WASHINGTON — U.S. Secretary of Energy Steven Chu announced yesterday that the Department of Energy has closed its $1.4-billion loan agreement with Nissan North America,Inc. to retool its Smyrna, Tenn., factory to build advanced electric automobiles and an advanced battery manufacturing facility. The two projects are expected to create up to 1,300 American jobs and conserve up to 65.4 million gallons of gasoline per year – an amount equal to six times the oil spilled by the Exxon Valdez in 1989.
Nissan plans to use the proceeds from the loan to produce its all-electric vehicle, the LEAF, at its existing Smyrna plant. Nissan will offer electric vehicles to fleet and retail customers, and plans to ramp up production capacity in Smyrna up to 150,000 vehicles annually.
Nissan is pursuing a global strategy of transitioning to electric vehicles. Building a state-of-the-art manufacturing plant in Smyrna, to produce 200,000 battery packs annually, is a significant part of that strategy. Nissan is also laying the groundwork in developing an infrastructure in the US to support electric vehicles. The company has formed partnerships with states, counties, municipalities, and electric utilities to prepare markets for the introduction of electric vehicles including the installation of charging stations.
Yesterda’’s announcement marks the third loan arrangement agreement signed by DOE with an advanced technology vehicle manufacturer. In Sept. 2009, DOE signed its first loan agreement for $5.9 billion to Ford Motor Company. Last week, DOE also signed a $465 million loan agreement with Tesla Motors, which will be used to build manufacturing facilities in California for electric power-trains and Tesla’s Model S electric sedan. The Department has also signed a conditional commitment with Fisker Automotive to build plug-in hybrid electric vehicles. Tenneco Inc. became the first advanced technology component manufacturer to obtain a conditional commitment from DOE in October of last year.

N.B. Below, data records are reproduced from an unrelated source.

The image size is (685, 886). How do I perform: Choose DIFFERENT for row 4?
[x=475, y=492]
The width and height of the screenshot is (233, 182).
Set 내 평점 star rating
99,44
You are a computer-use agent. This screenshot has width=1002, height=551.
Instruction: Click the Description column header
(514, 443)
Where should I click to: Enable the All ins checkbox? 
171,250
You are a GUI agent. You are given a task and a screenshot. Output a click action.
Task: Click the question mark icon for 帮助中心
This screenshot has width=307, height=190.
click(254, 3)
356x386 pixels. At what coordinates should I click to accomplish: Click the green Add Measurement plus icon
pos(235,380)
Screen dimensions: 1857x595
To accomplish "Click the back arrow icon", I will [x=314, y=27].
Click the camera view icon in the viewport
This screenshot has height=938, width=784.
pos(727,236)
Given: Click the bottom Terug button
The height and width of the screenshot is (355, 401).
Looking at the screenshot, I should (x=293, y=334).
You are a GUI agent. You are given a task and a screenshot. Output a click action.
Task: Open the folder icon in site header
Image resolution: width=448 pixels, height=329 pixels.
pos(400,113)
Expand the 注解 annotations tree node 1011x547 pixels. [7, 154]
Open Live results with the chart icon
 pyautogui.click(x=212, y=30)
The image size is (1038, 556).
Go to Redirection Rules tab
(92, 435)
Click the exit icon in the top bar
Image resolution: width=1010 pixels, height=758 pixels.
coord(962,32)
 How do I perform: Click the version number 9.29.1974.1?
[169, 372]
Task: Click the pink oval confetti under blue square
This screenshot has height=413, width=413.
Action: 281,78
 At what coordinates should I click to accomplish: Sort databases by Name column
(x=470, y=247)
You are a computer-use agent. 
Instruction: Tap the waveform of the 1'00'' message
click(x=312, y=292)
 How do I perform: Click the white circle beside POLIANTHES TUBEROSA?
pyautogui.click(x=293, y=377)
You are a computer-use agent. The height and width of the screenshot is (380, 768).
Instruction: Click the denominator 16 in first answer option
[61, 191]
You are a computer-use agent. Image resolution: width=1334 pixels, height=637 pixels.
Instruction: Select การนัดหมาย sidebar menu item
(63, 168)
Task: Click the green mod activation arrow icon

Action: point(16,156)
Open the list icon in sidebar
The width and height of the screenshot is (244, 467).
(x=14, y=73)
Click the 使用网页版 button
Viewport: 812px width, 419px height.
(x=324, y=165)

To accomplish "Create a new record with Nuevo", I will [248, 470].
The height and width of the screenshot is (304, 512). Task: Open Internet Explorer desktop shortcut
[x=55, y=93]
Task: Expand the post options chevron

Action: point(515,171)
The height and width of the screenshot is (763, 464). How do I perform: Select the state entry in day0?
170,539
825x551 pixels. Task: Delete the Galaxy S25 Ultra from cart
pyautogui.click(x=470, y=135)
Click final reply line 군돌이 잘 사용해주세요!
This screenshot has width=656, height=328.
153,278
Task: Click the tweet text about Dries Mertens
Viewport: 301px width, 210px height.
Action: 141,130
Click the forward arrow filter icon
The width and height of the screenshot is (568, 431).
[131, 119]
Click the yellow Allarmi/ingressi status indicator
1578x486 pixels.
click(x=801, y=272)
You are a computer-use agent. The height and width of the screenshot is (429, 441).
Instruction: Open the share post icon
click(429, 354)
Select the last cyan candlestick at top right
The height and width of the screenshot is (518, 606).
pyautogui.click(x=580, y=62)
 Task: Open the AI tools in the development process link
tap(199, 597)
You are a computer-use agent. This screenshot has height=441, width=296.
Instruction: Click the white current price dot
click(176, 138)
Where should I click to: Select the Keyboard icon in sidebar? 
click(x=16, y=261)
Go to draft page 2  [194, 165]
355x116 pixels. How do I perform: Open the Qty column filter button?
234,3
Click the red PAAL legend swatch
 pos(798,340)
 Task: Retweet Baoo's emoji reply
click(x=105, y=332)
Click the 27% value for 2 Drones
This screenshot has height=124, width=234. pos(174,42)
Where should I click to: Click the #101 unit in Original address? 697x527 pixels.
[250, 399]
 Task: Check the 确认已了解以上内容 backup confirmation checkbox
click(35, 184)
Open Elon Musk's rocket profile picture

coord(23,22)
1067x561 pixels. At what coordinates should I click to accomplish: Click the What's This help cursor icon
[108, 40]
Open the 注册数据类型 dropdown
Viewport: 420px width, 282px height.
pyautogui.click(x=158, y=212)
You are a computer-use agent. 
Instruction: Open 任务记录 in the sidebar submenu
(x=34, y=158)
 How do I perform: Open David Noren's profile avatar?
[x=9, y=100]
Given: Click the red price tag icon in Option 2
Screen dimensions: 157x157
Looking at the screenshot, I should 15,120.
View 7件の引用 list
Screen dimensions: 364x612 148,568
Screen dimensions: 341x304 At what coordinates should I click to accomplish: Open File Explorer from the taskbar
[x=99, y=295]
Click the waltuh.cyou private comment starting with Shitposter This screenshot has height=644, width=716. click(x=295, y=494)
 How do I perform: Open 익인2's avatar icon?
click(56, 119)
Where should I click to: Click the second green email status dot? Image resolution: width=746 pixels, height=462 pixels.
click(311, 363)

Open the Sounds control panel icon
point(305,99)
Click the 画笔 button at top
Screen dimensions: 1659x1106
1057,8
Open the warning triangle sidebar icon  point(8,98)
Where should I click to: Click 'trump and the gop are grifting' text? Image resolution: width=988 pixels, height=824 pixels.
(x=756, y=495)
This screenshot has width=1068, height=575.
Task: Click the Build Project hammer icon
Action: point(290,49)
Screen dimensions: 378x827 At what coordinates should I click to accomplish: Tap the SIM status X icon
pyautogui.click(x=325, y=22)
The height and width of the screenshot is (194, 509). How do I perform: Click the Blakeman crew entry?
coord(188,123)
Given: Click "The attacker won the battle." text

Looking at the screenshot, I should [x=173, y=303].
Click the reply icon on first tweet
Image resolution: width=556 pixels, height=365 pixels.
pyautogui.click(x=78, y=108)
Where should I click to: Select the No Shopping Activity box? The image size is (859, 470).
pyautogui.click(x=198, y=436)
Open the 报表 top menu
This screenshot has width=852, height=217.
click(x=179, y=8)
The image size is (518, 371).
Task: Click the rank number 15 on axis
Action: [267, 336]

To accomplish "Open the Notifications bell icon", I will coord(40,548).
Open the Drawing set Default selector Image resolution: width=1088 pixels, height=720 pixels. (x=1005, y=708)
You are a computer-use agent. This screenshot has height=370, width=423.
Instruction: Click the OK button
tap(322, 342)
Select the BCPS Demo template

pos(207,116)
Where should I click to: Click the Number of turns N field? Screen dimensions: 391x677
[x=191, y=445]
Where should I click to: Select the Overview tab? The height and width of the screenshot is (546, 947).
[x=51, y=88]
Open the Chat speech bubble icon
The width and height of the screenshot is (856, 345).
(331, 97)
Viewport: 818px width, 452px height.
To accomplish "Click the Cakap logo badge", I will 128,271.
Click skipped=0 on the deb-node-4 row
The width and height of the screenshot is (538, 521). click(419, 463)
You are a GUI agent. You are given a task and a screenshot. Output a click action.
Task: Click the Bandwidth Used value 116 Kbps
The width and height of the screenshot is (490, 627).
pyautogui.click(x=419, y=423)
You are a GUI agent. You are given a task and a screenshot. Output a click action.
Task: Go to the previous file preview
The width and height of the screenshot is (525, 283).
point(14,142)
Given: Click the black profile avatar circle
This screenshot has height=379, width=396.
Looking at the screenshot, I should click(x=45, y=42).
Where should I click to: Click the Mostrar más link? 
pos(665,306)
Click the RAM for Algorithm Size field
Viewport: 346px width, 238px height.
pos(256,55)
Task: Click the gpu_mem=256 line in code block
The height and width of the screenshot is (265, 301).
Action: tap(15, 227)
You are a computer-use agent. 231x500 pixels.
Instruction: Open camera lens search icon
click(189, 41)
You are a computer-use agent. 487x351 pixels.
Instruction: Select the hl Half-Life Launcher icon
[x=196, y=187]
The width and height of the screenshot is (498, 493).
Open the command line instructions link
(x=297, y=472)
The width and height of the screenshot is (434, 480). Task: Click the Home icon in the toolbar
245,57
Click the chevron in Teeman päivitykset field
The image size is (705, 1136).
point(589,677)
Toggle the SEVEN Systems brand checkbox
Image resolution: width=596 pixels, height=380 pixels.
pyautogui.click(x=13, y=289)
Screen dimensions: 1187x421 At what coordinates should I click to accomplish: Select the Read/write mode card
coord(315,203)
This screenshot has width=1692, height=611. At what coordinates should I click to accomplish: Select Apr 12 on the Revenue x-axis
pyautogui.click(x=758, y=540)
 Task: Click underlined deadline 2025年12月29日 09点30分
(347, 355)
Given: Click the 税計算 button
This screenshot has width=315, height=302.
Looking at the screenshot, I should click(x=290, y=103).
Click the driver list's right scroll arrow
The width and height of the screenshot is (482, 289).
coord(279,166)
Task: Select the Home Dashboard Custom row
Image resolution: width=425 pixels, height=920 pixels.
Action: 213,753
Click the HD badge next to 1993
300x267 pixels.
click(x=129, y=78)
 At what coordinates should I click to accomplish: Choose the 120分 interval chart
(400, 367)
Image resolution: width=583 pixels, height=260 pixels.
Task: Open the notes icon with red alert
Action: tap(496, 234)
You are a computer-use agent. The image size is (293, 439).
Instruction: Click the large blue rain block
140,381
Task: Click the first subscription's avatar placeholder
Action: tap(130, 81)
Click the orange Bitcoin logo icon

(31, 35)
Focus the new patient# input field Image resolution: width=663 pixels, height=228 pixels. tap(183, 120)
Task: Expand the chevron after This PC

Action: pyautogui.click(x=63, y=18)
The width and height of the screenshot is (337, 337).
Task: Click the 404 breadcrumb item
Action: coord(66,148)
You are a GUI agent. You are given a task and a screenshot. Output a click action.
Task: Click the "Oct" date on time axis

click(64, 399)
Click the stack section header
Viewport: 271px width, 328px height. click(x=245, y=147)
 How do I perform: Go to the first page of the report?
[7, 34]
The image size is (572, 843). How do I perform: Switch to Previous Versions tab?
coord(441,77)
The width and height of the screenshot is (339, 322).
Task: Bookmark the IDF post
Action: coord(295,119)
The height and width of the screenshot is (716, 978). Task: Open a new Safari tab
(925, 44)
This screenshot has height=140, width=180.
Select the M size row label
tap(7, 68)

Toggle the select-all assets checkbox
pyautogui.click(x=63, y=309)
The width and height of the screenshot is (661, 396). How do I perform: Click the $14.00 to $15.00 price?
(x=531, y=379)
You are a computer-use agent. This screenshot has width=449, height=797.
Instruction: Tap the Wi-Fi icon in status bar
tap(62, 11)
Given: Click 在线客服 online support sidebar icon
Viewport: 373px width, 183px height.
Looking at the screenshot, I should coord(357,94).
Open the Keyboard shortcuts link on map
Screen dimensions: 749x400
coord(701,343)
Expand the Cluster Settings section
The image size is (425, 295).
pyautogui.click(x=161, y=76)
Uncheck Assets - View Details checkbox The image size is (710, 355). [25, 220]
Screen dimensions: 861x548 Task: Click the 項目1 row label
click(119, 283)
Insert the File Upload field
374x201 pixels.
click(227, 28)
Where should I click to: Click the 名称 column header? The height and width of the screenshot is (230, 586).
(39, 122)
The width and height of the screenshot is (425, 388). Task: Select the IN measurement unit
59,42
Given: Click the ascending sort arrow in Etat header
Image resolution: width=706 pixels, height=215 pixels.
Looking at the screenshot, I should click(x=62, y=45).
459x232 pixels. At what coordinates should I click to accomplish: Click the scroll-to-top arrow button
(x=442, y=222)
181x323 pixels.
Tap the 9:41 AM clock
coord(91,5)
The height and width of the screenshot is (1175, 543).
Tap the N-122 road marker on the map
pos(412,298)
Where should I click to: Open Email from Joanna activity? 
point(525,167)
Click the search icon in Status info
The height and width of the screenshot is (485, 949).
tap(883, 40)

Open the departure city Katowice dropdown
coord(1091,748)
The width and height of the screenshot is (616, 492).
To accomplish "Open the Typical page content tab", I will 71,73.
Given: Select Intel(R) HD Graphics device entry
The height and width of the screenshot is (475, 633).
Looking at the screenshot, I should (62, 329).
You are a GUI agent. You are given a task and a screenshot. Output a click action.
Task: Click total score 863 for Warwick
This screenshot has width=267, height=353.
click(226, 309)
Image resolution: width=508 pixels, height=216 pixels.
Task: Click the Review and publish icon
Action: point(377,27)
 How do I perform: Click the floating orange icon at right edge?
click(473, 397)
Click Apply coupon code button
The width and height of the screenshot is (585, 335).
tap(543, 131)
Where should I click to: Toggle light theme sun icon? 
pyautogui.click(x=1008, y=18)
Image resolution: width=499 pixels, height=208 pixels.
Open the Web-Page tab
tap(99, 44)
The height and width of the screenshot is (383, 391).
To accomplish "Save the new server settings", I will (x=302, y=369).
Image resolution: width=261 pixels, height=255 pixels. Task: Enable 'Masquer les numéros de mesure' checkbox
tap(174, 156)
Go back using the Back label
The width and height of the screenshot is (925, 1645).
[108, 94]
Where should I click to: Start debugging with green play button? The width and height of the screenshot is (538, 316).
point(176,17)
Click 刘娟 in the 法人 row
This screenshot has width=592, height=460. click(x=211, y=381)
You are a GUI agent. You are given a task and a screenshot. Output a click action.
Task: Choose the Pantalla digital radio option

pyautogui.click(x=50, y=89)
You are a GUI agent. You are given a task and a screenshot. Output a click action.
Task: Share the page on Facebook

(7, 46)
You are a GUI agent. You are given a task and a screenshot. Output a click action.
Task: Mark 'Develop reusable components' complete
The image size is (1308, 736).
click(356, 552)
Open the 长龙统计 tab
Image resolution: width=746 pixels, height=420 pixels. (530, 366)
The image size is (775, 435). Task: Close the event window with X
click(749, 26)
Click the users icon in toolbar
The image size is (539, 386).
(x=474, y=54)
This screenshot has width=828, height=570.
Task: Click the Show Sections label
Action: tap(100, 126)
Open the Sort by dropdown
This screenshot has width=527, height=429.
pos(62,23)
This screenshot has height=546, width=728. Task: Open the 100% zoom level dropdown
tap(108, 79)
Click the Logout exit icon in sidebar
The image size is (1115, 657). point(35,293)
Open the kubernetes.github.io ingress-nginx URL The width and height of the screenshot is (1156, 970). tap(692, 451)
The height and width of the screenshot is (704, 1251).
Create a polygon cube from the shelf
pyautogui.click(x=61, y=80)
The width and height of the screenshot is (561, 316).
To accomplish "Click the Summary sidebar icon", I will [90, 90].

The department was provided $7.5 billion for credit subsidy costs by Congress to cover up to $25 billion in direct loans to companies making cars and components in U.S. factories that increase fuel economy at least 25 percent above 2005 fuel economy levels.
The agreement was negotiated and signed through the department’s Loan Programs Office, which supports the development of innovative, advanced vehicle technologies to create thousands of clean energy jobs while helping reduce the nation’s dependence on foreign oil.